In the rainy day fund, $10,000 was moved from professional services to capital improvement. In the parks department, $10,000 from lifeguards and $2,000 from contract mowing was moved to all repairs for a total of $12,000.
The council approved renaming Brooklyn Street to Polywood Way and renewing the terminal service agreement for an annual fee of $5,000. This agreement is between the Syracuse Police Department and the county.
Jeremy Hardy of Commonwealth Engineering, the town’s engineering firm, reported Main Street is now open and Polywood Way should be open in a few weeks.
Council President Larry Siegel was asked to approve a K21 grant for the ball field.
In the parks report, the council learned about a proposed dog park. The park foundation received a donation for a dog park a year and a half ago. Members of the park board are looking at developing the empty space at Main and Dolan for a dog park since it’s easily accessible in town and in a residential area.
Siegel noted the area is in the River Front District and wondered how a dog park fits into that idea.

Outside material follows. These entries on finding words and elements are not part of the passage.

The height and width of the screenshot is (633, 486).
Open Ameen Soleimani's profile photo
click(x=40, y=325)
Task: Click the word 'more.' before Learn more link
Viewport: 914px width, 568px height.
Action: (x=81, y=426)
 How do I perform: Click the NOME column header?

He said he wanted to see something a bit more comprehensive.
Musser said he liked the idea and he liked the drawing Chad Jonsson, park superintendent, presented. Funding for the park would come from donations and grants while maintenance would be covered by membership fees which would provide dog owners access to the park. Renea Salyer, executive director of the Syracuse-Wawasee Chamber of Commerce, noted local veterinarians are sending their canine clients to the dog park in Warsaw, when they could be sending them to a local park.
Siegel stressed public input is needed for potential use of the space.

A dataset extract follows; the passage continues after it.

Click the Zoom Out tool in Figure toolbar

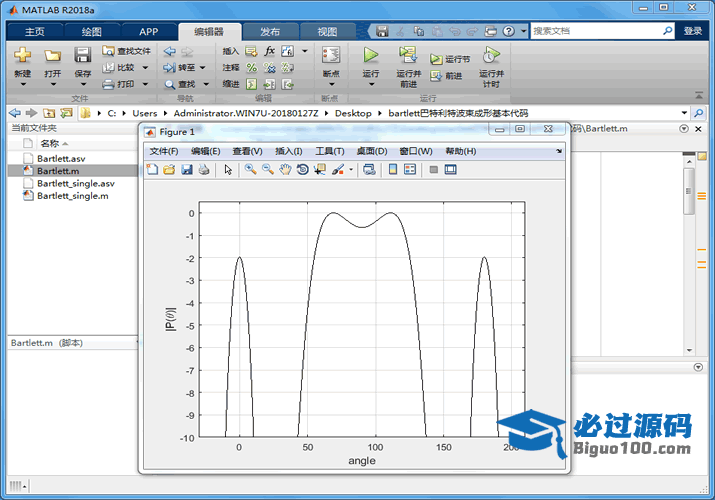(267, 170)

The council approved the 2022 wastewater budget.
Fire Chief Mickey Scott reported the Turkey Creek Fire Territory would be hiring an administrative assistant whose office would be in town hall. Scott explained the department needs to have someone on hand when personnel are in training or out on calls.
After hearing the small conference room, which until recently was used as an office would be used for the fire department’s administrative assistant, Siegel complained saying the space used to be used for small meetings. Clerk-treasurer Virginia Cazier disagreed saying the building should be a central location for all departments.
In her report, Cazier noted the town’s health insurance would be increasing by only 6% in 2022 when it was anticipated the increase would be 20%.
The council approved a transfer of funds from the economic development income tax to the EDIT infrastructure budget lines.
It was announced local attorney Jay Rigdon would be replacing Vern Landis in January as town attorney. Landis has decided to slow down a bit as he “starts the slide into retirement.”
Kim Blaha, executive director of the Syracuse Public Library, and an architect working with the library came before the council looking to vacate an alley between the back side of the library and a house it owns behind it. The library is looking to expand its offerings as well as have outdoor space and parking.
Councilman Paul Stoetling asked if library personnel spoke with local store owners regarding whether closing the alley would impact their deliveries. Blaha said few trucks use the alley. The library is looking to be more accessible and the building has some compliance issues inside that need to be addressed.